Musl (read just like “muscle”) is a lightweight implementation of libc, which exposes the same API that you have used so far, while also being fit for embedded and OS development. For example, Unikraft unikernels may use musl.

First, it provides a struct that groups together multiple data that is necessary when handling files. We know from the example in support/simple-file-operations/file_operations.c that the file handler employed by libc is FILE *. FILE is just a typedef for struct _IO_FILE. Here are the most important fields in struct _IO_FILE:

struct _IO_FILE {
    int fd;         /* File descriptor */

    unsigned flags; /* Flags with which `open()` was called */

    int mode;       /* File permissions; passed to `open()` */

    off_t off;      /* File offset from where to read / write */

    /**
     * Internal buffer used to make fewer costly `read()`/`write()`
     * syscalls.
     */
    unsigned char *buf;
    size_t buf_size;

    /* Pointers for reading and writing from/to the buffer defined above. */
    unsigned char *rpos, *rend;
    unsigned char *wend, *wpos;

    /* Function pointers to syscall wrappers. */
    size_t (*read)(FILE *, unsigned char *, size_t);
    size_t (*write)(FILE *, const unsigned char *, size_t);
    off_t (*seek)(FILE *, off_t, int);
    int (*close)(FILE *);

    /* Lock for concurrent file access. */
    volatile int lock;
};

As you might have imagined, this structure contains the underlying file descriptor, the mode (read, write, truncate etc.) with which the file was opened, as well as the offset within the file from which the next read / write will start.

Libc also defines its own wrappers over commonly-used syscalls, such as read(), write(), close() and lseek(). These syscalls themselves need to be implemented by the driver for each file system. This is done by writing the required functions for each syscall and then populating this structure with pointers to them. You will recognise quite a few syscalls: open(), close() read(), write(), mmap() etc.

printf() Buffering

1. Navigate to buffering/support/printf_buffering.c. Those printf() calls obviously end up calling write() at some point. Run the code under strace.

   Quiz: What syscall does printf use?

   Since there is only one write() syscall despite multiple calls to printf(), it means that the strings given to printf() as arguments are kept somewhere until the syscall is made. That somewhere is precisely that buffer inside struct _IO_FILE that we highlighted above. Remember that syscalls cause the system to change from user mode to kernel mode, which is time-consuming. Instead of performing one write() syscall per call to printf(), it is more efficient to copy the string passed to printf() to an internal buffer inside libc (the unsigned char *buf from above) and then at a given time (like when the buffer is full for example) write() the whole buffer. This results in far fewer write() syscalls.

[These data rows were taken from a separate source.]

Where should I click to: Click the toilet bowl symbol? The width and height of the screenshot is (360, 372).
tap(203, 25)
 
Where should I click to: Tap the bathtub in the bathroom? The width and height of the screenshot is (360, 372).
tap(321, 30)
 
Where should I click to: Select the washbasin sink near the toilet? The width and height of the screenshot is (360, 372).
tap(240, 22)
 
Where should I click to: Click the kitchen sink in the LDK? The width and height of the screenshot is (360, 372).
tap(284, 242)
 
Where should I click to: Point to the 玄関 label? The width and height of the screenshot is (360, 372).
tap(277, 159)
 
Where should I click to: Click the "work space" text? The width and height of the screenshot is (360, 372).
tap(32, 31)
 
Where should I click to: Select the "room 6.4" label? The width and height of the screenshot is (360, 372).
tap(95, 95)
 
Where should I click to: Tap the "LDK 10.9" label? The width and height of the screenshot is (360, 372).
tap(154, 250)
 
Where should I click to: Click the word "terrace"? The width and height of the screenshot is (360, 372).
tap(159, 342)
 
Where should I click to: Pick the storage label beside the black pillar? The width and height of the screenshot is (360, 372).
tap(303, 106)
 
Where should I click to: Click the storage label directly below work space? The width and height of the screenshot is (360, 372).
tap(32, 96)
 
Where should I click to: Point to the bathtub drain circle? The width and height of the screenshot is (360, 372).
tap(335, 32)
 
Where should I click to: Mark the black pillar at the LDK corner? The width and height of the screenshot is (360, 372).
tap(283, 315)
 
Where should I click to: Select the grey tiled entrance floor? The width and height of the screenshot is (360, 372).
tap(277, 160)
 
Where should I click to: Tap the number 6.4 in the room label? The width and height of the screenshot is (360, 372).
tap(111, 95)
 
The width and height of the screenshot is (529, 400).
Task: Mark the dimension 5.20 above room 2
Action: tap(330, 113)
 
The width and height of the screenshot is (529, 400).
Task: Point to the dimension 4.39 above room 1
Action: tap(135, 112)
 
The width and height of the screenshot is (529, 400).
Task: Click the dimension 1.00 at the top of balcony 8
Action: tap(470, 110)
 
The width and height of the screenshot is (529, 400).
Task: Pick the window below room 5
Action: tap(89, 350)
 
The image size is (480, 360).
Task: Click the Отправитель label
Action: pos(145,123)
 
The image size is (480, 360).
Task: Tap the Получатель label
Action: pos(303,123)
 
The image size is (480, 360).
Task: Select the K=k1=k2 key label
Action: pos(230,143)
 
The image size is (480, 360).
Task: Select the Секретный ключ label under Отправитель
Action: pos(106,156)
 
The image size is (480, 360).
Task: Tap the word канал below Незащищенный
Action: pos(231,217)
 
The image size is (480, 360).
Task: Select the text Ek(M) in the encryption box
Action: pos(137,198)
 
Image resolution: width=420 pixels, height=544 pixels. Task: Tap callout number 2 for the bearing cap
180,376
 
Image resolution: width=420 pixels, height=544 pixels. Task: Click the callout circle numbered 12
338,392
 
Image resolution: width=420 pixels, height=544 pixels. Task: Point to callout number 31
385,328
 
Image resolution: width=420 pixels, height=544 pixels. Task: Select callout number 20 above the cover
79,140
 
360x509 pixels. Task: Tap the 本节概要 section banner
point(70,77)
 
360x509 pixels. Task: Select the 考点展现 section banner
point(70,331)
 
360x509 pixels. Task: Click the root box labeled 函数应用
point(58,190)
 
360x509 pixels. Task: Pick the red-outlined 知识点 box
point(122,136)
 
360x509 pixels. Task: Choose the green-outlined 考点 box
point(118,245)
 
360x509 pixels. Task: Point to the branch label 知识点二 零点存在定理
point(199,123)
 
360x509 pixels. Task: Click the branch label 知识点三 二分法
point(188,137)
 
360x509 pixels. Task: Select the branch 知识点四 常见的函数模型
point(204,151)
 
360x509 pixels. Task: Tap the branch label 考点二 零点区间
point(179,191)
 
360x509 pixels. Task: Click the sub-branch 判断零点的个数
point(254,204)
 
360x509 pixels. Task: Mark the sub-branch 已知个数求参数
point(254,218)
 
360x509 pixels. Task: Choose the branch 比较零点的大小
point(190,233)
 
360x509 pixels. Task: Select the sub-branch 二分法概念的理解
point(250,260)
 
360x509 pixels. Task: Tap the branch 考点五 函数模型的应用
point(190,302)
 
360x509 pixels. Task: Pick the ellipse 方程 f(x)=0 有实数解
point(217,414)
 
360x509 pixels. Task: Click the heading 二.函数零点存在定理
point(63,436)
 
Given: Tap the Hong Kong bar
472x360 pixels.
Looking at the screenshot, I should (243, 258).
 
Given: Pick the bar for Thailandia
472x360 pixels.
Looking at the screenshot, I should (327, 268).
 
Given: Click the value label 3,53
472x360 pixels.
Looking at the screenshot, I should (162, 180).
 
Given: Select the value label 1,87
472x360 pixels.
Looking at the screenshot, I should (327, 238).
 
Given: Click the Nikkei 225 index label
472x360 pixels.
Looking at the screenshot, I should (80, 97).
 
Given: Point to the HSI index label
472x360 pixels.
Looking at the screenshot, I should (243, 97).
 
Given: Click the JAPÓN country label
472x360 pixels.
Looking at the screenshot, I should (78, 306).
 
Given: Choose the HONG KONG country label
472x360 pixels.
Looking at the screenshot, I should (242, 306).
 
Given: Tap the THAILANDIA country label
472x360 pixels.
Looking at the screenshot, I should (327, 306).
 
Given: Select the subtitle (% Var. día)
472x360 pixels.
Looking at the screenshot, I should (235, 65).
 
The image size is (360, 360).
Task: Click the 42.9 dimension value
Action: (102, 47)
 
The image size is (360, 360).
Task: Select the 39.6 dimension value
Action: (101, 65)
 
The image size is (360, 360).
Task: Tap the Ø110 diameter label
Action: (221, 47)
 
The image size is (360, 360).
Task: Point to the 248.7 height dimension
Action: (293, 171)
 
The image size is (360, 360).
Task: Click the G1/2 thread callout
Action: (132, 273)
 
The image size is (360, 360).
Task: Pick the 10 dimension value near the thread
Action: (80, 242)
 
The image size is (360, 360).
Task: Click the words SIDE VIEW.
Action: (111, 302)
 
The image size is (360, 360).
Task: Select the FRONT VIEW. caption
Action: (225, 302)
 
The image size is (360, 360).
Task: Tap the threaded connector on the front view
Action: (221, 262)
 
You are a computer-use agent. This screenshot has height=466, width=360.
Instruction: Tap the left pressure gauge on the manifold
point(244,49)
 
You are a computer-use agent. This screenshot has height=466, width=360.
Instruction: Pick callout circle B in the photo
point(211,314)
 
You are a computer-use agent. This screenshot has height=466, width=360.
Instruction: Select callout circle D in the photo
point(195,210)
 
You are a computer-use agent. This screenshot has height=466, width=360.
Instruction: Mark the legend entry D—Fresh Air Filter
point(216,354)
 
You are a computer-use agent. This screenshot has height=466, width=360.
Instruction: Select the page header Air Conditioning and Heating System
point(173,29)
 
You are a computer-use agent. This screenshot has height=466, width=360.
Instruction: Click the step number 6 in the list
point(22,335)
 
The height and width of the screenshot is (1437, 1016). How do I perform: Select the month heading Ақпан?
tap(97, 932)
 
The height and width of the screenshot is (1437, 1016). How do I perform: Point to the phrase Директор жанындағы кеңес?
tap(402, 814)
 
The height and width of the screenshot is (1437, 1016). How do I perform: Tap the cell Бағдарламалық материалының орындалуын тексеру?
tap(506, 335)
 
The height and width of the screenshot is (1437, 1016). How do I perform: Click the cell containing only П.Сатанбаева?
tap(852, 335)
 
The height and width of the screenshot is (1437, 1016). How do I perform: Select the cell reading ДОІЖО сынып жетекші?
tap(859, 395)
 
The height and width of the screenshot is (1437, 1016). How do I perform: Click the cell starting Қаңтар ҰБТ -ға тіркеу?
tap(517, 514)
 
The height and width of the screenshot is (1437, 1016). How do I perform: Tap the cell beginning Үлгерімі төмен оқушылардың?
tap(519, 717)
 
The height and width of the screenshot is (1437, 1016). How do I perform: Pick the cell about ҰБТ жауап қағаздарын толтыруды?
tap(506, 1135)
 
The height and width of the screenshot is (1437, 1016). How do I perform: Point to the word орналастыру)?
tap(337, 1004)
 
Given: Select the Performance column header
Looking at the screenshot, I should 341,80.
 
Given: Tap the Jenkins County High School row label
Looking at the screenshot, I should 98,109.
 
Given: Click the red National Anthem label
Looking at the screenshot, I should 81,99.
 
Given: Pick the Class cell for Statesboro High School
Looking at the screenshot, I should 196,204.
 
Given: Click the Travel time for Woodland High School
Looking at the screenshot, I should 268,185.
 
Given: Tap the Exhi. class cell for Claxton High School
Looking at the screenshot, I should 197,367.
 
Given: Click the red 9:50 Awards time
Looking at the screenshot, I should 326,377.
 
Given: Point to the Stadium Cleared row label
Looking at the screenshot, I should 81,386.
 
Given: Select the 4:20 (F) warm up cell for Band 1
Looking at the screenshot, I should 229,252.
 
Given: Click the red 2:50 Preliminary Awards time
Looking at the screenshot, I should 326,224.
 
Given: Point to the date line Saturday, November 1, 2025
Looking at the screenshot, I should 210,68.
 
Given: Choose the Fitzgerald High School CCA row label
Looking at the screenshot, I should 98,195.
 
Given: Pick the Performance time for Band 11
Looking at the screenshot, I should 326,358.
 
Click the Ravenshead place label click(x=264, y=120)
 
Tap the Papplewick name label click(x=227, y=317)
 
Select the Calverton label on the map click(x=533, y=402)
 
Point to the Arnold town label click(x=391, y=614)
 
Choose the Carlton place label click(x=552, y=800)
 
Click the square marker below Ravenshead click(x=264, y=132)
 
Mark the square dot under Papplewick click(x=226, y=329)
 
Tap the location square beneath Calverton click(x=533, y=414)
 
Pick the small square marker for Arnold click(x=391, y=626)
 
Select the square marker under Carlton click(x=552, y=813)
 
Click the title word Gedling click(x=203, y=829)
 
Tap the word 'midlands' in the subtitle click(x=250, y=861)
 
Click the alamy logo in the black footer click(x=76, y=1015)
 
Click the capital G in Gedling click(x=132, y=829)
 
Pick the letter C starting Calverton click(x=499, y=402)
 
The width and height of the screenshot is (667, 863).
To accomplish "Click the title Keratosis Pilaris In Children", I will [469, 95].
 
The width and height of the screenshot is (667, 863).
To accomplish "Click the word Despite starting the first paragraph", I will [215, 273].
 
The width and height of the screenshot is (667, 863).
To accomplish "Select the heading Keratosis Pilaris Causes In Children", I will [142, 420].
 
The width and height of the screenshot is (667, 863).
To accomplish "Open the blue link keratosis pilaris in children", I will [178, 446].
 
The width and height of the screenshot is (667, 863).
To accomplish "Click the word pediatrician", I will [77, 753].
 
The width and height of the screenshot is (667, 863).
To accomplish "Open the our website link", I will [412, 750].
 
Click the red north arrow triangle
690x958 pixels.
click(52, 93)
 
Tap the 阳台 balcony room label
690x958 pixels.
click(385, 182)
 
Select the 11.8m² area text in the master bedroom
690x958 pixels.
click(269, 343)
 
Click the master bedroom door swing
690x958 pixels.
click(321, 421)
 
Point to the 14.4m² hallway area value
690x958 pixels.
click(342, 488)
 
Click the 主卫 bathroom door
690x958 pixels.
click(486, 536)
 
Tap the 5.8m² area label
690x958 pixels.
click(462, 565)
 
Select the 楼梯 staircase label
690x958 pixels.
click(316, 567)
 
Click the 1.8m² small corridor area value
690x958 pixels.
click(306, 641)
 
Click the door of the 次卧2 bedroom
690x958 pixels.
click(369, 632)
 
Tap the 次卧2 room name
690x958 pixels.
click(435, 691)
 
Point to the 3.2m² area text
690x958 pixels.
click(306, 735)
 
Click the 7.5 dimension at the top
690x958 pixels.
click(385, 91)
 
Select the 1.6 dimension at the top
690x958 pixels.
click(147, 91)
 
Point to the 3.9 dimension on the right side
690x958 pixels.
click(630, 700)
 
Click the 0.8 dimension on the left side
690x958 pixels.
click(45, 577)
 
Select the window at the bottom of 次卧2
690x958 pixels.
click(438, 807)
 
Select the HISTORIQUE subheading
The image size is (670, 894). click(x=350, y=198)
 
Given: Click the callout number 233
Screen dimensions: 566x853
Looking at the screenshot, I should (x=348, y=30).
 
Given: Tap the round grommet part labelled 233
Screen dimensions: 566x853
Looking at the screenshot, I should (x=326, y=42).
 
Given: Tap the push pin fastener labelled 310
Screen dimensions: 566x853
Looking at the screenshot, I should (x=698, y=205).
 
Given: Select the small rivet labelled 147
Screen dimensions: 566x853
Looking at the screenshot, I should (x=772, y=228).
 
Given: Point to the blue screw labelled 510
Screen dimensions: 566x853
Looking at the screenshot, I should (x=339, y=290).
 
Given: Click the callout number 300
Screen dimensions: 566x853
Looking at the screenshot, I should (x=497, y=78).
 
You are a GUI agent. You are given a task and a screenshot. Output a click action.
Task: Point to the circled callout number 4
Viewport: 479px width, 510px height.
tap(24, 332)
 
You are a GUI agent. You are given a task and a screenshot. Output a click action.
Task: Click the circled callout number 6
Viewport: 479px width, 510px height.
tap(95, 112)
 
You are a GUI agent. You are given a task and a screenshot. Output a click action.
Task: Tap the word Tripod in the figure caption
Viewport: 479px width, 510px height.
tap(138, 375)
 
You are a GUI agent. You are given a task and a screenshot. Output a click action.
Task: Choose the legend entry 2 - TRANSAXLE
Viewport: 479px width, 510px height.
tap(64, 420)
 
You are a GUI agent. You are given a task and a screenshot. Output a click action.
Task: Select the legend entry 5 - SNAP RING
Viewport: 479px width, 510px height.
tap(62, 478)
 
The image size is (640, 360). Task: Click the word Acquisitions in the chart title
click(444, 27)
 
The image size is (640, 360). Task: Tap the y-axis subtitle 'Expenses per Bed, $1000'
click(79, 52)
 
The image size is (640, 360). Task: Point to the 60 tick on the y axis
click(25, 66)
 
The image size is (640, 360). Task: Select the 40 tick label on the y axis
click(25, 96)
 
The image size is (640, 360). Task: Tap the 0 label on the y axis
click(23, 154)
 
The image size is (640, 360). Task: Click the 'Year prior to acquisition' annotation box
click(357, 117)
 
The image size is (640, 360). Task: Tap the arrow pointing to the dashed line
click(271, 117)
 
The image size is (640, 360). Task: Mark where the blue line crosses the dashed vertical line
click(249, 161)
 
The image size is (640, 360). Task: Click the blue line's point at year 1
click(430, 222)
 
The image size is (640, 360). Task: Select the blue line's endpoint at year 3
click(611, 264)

2. Now, it is interesting to see how we can force libc to dump that internal buffer. The most direct way is by using the fflush() library call, which is made for this exact purpose. But we can be more subtle. Add a \n in some of the strings printed in buffering/support/printf_buffering.c. Place them wherever you want (at the beginning, at the end, in the middle). Recompile the code and observe its change in behaviour under strace.

   Quiz: How to get data out of printf’s buffer?

   Now we know that I/O buffering does happen within libc. If you need further convincing, check out the Musl implementation of fread(), for example. It first copies the data previously saved in the internal buffer:

   if (f->rpos != f->rend) {
       /* First exhaust the buffer. */
       k = MIN(f->rend - f->rpos, l);
       memcpy(dest, f->rpos, k);
       f->rpos += k;
       dest += k;
       l -= k;
   }
   

   Then, if more data is requested and the internal buffer isn’t full, it refills it using the internal read() wrapper. This wrapper also places the data inside the destination buffer.